**Data shown**:

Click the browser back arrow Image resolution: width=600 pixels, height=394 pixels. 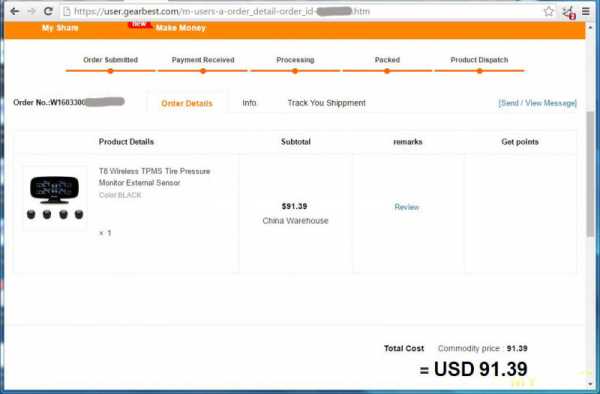pos(15,11)
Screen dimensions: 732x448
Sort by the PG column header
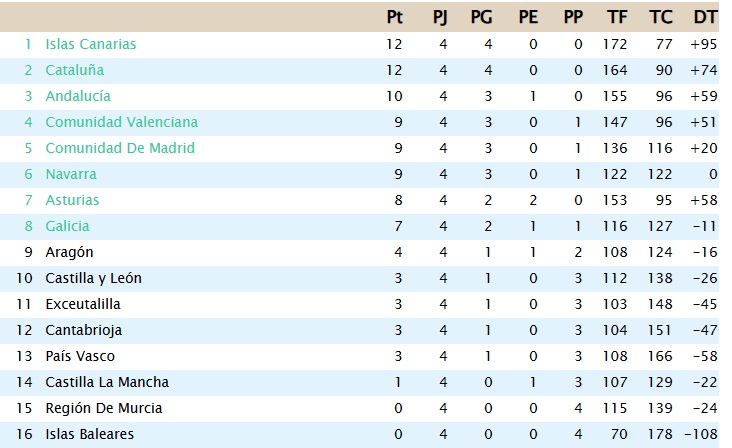click(481, 17)
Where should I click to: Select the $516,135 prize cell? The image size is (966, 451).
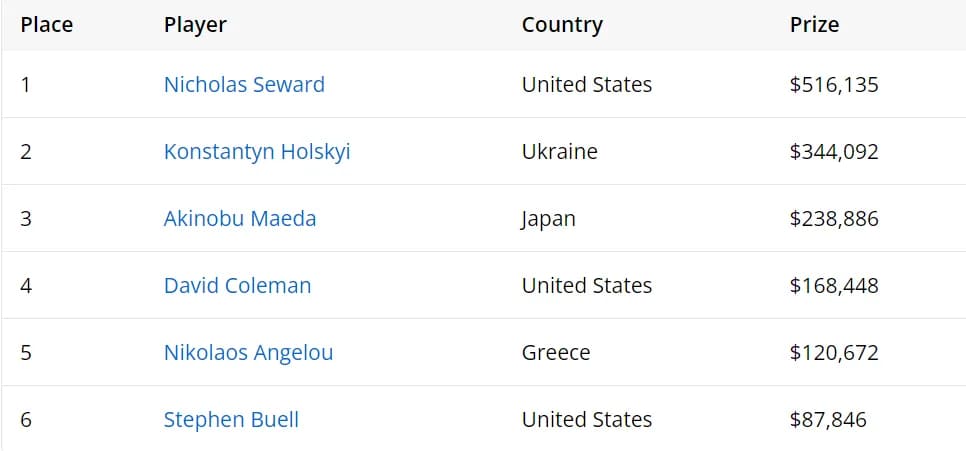(834, 85)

**Exercise details**: From the line with "Where should I" to the final line of the entries above, reproduce each line exactly and nothing else; the pictures stay out.

**Result of this exercise**:
Where should I click to: Select the $516,135 prize cell? The image size is (966, 451).
(834, 85)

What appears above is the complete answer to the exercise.